Protein is also an uneconomical fuel. If you reduce carbohydrate intake and replace those missing calories with protein, your body will be forced to try and use protein for fuel. While it CAN do this, it’s not a particularly “clean” process and a lot of energy gets used converting protein into useable energy, unlike fat and carbs which are very easily converted to energy.
So, this macronutrient is essential for post-exercise recovery and is very useful for weight control but can you eat too much? Yes; you can but it takes some doing! Many “experts” believe that eating too much of it places an excessive stress on your kidneys but there is little research to support this. Providing your drink plenty of water and have no history of kidney disease, there is no reason to think that your kidneys will implode just because you eat a few eggs every day and enjoy fish, chicken and other protein-rich foods.
However, even though it’s very hard to convert excess protein to fat, if you really eat way WAY too much, any excess could make you gain fat. To be honest though, if you are gaining fat, it’s much more likely that the cause is too much refined carbohydrate or fat rather than too much protein but as protein contains calories, an excess could, theoretically at least , be converted to fat.

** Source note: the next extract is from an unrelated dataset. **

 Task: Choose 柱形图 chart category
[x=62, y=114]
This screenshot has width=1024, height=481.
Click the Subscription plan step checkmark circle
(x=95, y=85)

Of all the food groups, carbohydrate is the cheapest and most abundant and this probably why most mainstream nutritional approaches such as the traditional food pyramid are built around carbs. This often means that protein is viewed as less important and something that is not really necessary. In actuality, the opposite is true. Your body can run very well without much or even any carbohydrate but insufficient protein can quickly lead to poor recovery from exercise, stalled progress and even bone and joint problems. On the downside, protein is more expensive than carbohydrate and tends to be less readily available – just try and find a decent protein-based snack at the late-night garage!

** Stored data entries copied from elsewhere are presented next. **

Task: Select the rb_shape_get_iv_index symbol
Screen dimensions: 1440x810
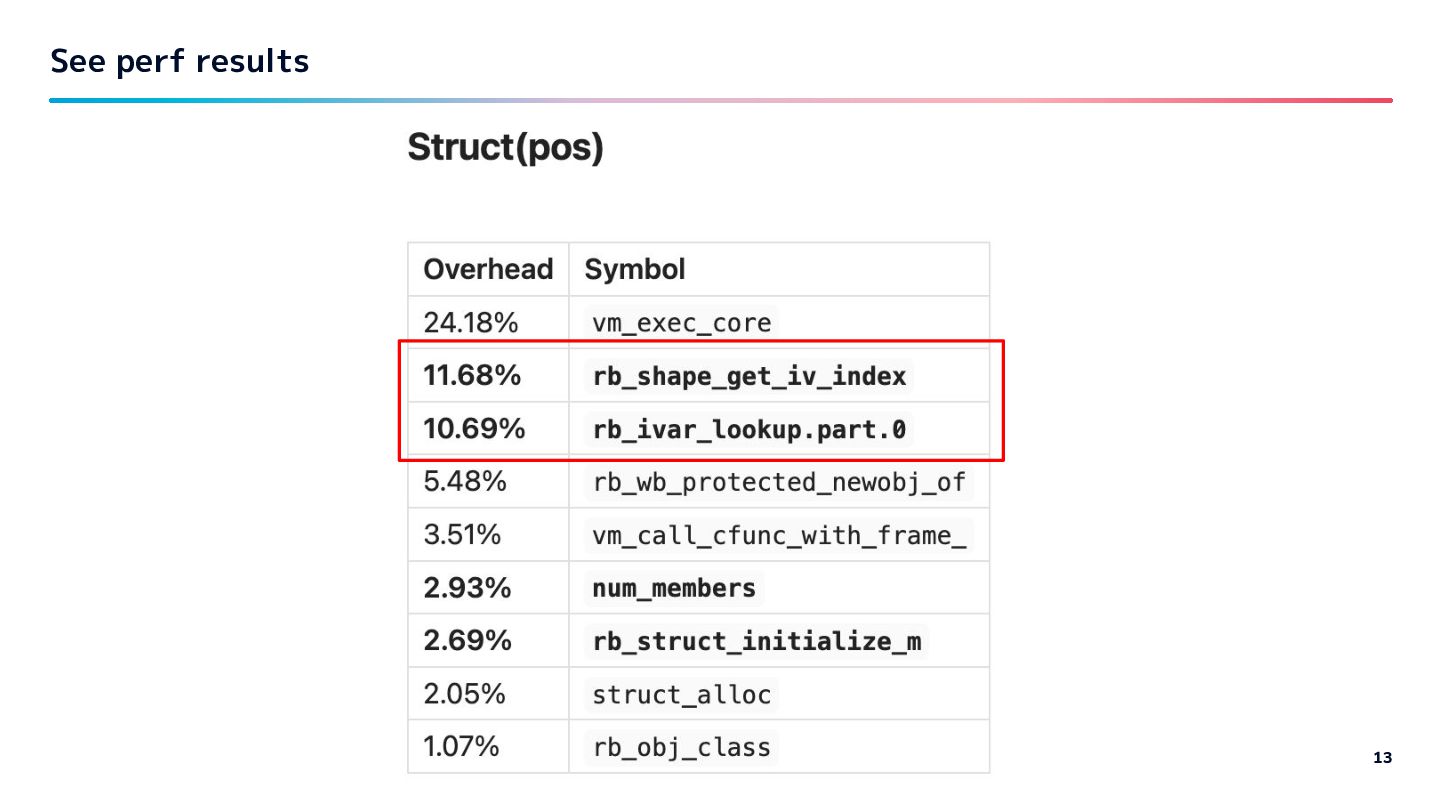Action: pos(749,376)
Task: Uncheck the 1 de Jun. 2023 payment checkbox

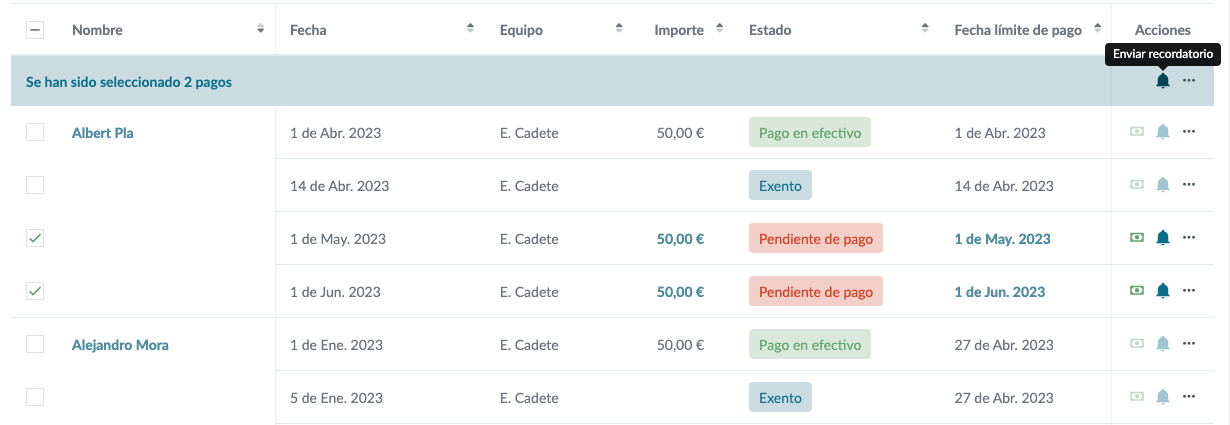Action: [x=35, y=291]
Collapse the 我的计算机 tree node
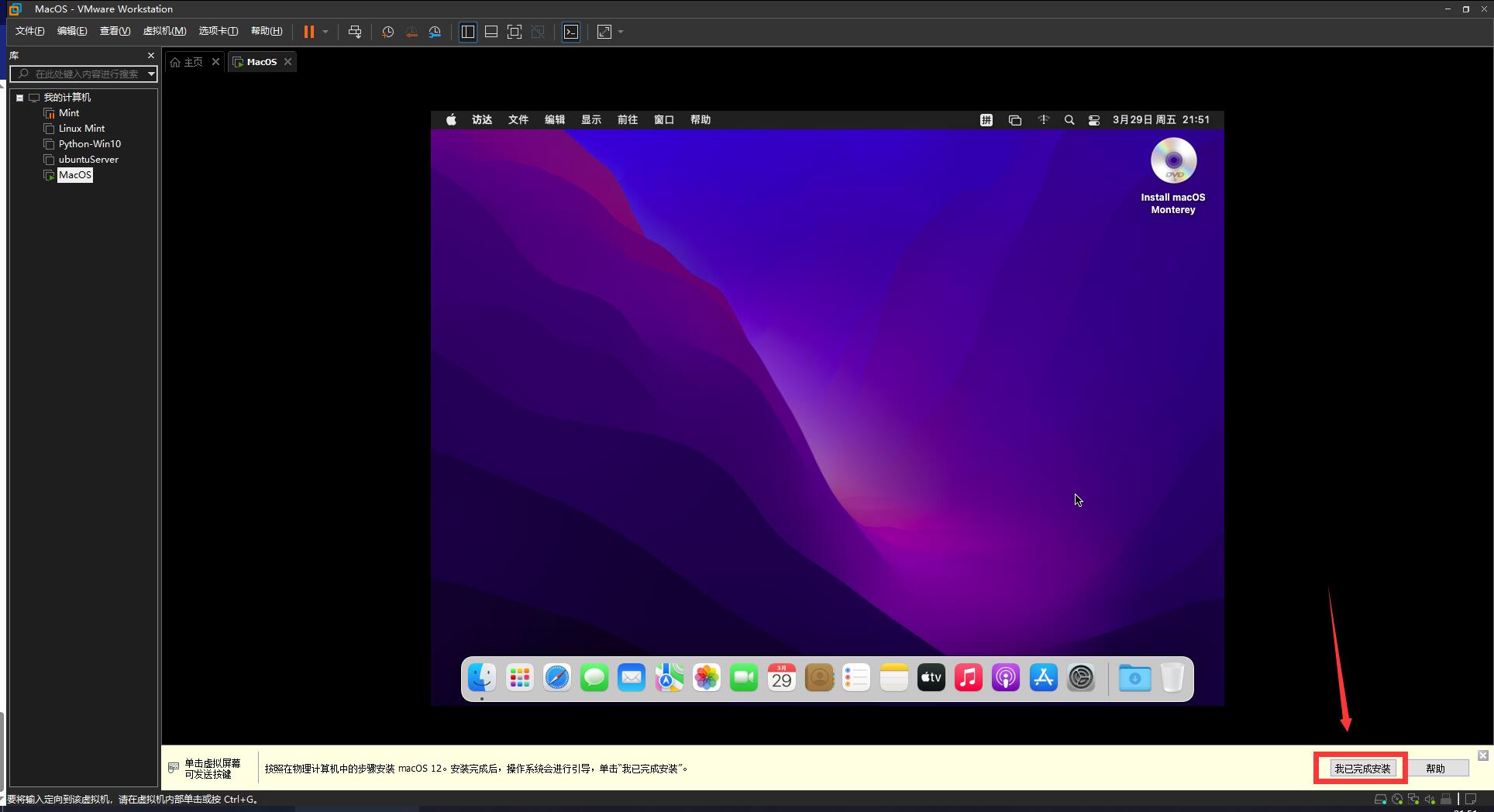Viewport: 1494px width, 812px height. click(x=19, y=98)
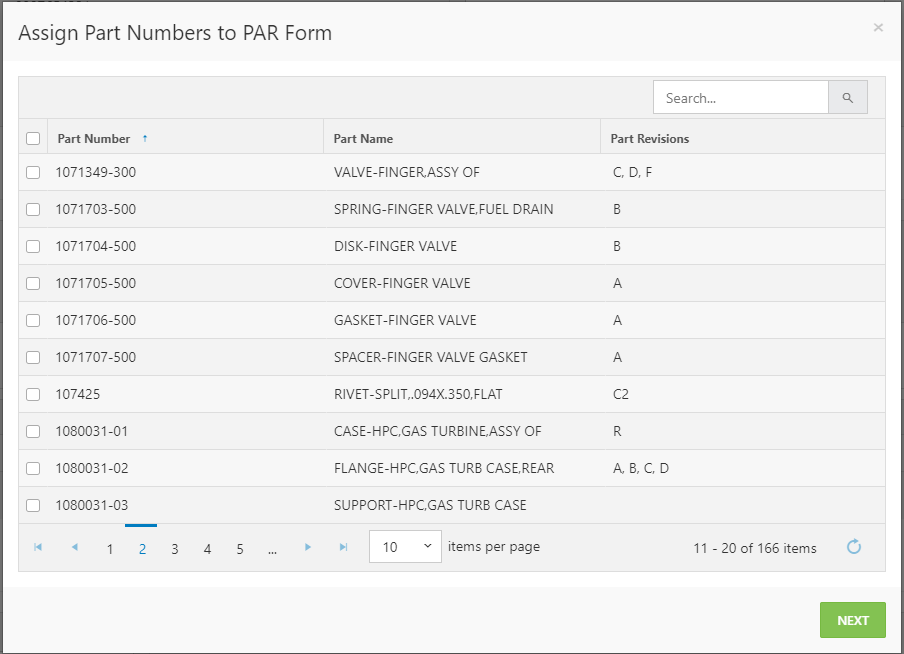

Cost and availability mean that protein is often overlooked in favor of carbohydrate but smart trainees know better. Try to eat about 1-1.3 grams of protein per lb to ensure you keep your body supplied with those all but essential amino acids – a condition called positive nitrogen balance. Chances are, if you were protein deprived before, you’ll notice you get leaner, feel stronger and recover better from your workouts. When it comes to exercise nutrition, the power of protein is unbeatable!